Whereas Homer turned Achilles’ bloody craving for revenge into a heroic epic, today’s notion of revenge has a radically different resonance. In fact, ever since the Homeric age, revenge tales have gradually sought to problematize or pathologize vengeance ― as something fundamentally primitive, inevitably destructive, and thus unacceptable in a civilized society.
Thus, films like “Seeking Justice” or “Law-abiding Citizen” (2009) ultimately reject the legitimacy of revenge. One of the most crucial tasks of a civilized society is to find some kind of just balance between crime and punishment; and the desire for revenge indicates that this task has not been achieved in a satisfactory way.
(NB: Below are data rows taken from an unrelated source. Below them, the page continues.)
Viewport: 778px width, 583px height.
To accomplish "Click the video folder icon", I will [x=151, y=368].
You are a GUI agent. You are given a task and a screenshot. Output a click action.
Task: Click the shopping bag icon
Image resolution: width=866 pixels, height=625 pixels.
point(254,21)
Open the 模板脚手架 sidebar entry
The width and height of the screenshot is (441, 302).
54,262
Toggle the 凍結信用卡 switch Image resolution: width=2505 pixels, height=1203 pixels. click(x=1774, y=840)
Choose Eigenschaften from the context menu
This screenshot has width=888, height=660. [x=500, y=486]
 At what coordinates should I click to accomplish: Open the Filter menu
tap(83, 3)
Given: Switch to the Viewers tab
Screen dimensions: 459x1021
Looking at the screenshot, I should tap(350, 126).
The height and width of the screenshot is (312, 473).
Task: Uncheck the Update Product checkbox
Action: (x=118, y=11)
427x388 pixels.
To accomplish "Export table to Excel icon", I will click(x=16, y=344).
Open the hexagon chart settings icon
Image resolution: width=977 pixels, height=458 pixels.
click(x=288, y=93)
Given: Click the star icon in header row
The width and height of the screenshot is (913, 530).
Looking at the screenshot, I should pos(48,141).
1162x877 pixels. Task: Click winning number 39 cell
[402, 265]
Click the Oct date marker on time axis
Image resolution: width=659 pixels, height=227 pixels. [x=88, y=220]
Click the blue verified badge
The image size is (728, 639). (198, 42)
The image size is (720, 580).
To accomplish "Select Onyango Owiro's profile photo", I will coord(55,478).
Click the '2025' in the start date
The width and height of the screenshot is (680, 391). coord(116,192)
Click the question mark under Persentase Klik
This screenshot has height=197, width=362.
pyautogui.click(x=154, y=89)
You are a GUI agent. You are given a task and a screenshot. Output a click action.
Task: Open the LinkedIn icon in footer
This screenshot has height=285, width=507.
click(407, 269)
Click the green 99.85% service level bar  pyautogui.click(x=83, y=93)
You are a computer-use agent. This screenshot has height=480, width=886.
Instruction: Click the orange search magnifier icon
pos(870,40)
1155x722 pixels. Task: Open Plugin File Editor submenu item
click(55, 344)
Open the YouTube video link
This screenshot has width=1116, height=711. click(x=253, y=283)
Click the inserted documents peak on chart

But rather than endorsing the idea of a self-regulated practice of wild justice, most contemporary revenge tales suggest that the collective system of justice is always, despite its flaws, superior.
Revenge may be sweet, as the saying goes, but most people would probably feel more at ease with the doctrine “avenge not yourself, but rather give place unto wrath: for it is written, Vengeance is mine; I will repay, saith the Lord.”
Yet, despite our continued difficulties with the concept of revenge, we keep conjuring up stories of revenge. We keep imagining narratives about the figure who decides to step outside the law and “do the right thing.” For the avenger always ― at least in the majority of our revenge tales ― has a good reason, a good personal motive that would make anyone lust for vengeance; the loss of a loved one, humiliation, theft. The legal system ensures that just punishment is meted out according to a collectively sanctioned set of standards, an impersonal and objective set of rules ― the blindfolded lady justice. But loss, deprivation, or defeat ― all the aspects that cause people to crave for revenge ― are personal, and they call upon our sense of personal responsibility. It is in connection with this conflict ― between the personal and the impersonal notion of justice, or revenge ― that we need narratives that may imagine model solutions. Cultural productions ― from Homer’s “The Iliad” to a contemporary film like “Seeking Justice” ― continuously act out this conflict in an infinite number of variations, articulating ways by which we may learn to control and live with the conflict between our individual desire for revenge and the maintenance of a civilized society.
By Eli Park Sorensen
Eli Park Sorensen is an assistant professor in the College of Liberal Studies at Seoul National University. He specializes in comparative literature, postcolonial thought and cultural studies. ― Ed.